CD Projekt released patch notes for Cyberpunk 2077 version 1.2, which hit systems Monday. The notes rival novellas in length and promises literally thousands of fixes and updates to the sprawling, dense role-playing game.
Some of the biggest, and best fixes include an update to police response to V’s crimes in Night City, new vehicle steering sensitivity controls, achievement access for Epic Game Store players and hundreds of clean ups for game-breaking bugs. Some lesser, but truly ominous updates including, “It is no longer possible to perform Gorilla Arms finishers against civilians,” something I never thought to try in my time with Cyberpunk 2077, but also that, “Gorilla Arms damage has been increased by 20%,” meaning villains ought to beware because the gorilla arms are now stronger, and solely for them.

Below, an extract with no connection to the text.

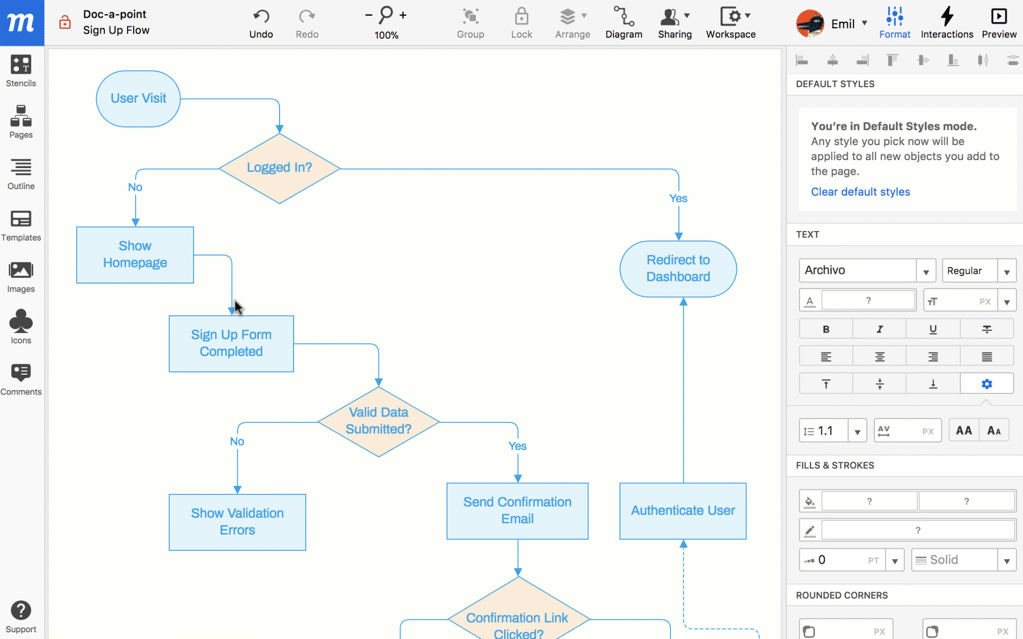
Task: Click the Diagram tool icon
Action: point(623,22)
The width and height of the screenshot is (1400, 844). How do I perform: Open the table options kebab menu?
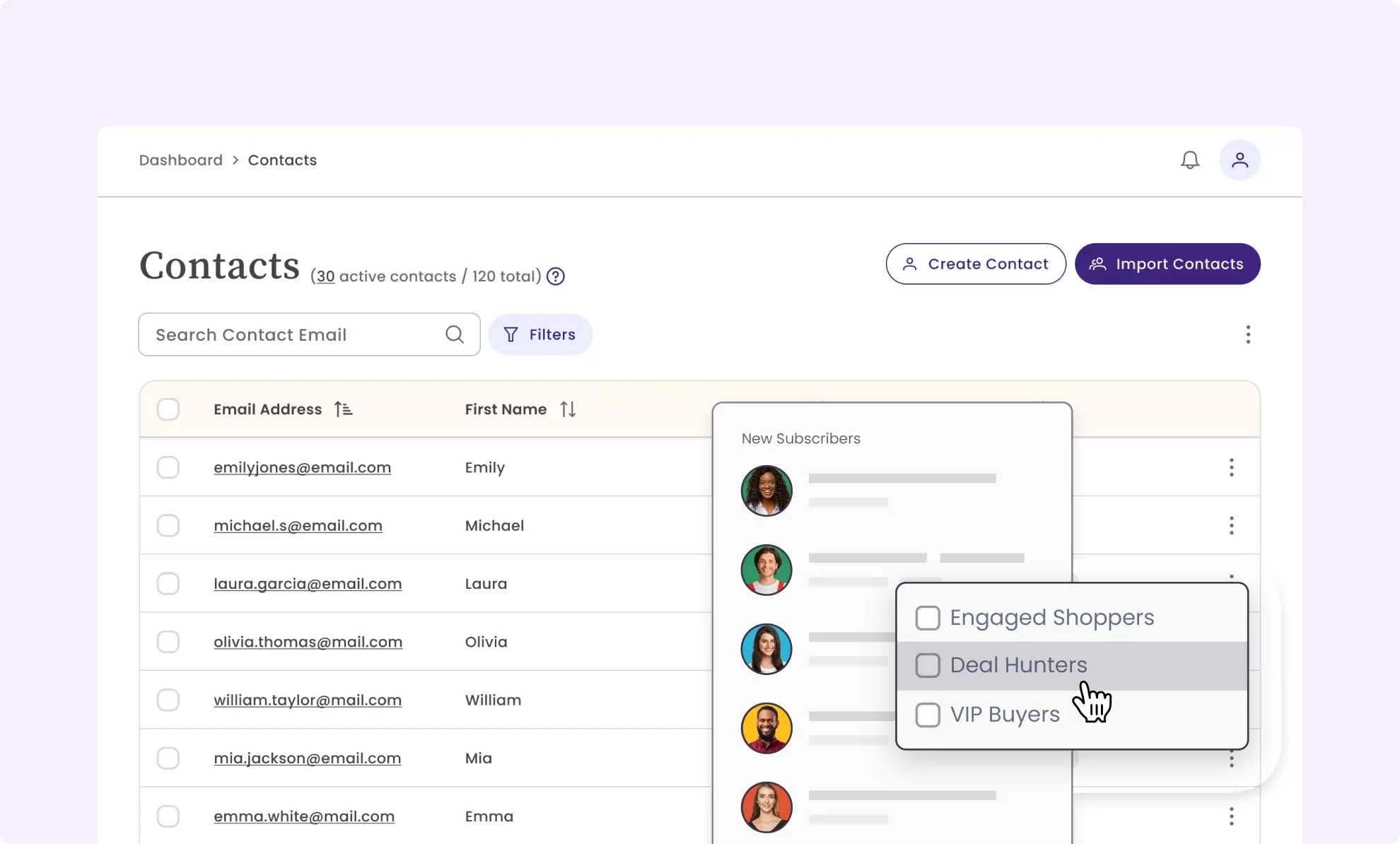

Players can see the full patch notes here, but the conclusion is that several hundred of the game’s most glaring issues have been killed. Instead of celebrating the plugging of Cyberpunk 2077‘s several hundred holes, why not instead ask how upper management thought such a ship was seaworthy? Since the game’s release, CD Projekt programmers and designers have come out, anonymously or not, saying it was wholly obvious Cyberpunk 2077 was not ready to ship. That isn’t hard for players to imagine either considering the multitude of bugs being cleared the 1.2 patch that would generally be fixed in quality assurance game testing.
Even though Cyberpunk 2077 was not ready to ship, it did. This is because of an increasingly toxic and trust-shattering system in the games industry where corporate returns outweigh developer realities. Companies have proven to prefer shipping an unfinished game on a promised release date rather than afford developers appropriate time to finish games. Game development can have a near-infinite amount of roadblock, especially in development cycles of more than five years like at CD Projekt. Directions change, developers move and bugs happen. Instead of allowing developers humane time to produce a quality product, even during the COVID-19 pandemic, managers and corporate leaders instead tried to guilt developers into 100-hour work weeks to meet deadlines.

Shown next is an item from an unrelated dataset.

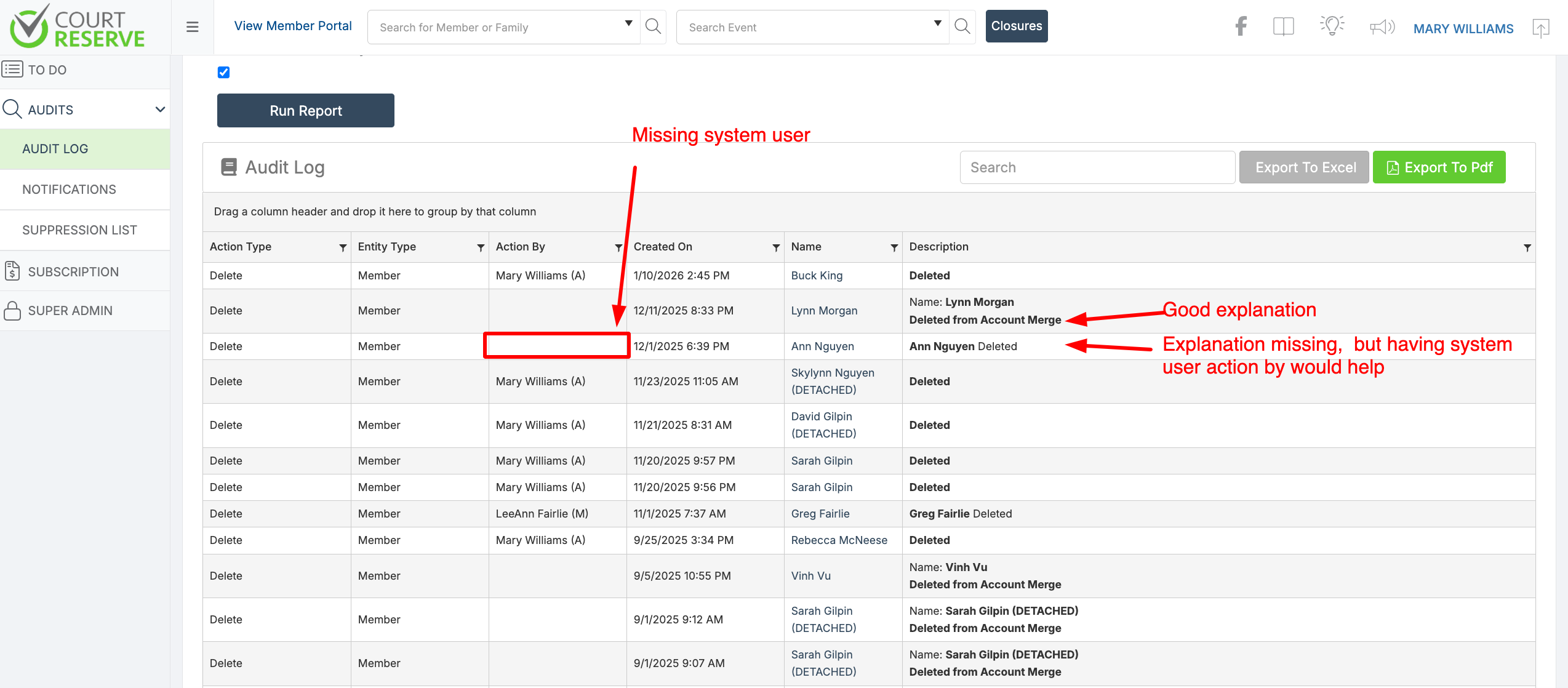Click the Audit Log search field
1568x688 pixels.
click(x=1097, y=167)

Instead of allowing half-finished, under-cooked games to flood the games market, punish the companies that try to fix their game after a snake-oil launch. As a consumer, your power is personal and limited, but it still exists. Use your voice and your wallet to demand humane work conditions and expectations of game developers who are treated more and more like indentured servants to executives’ capital ventures.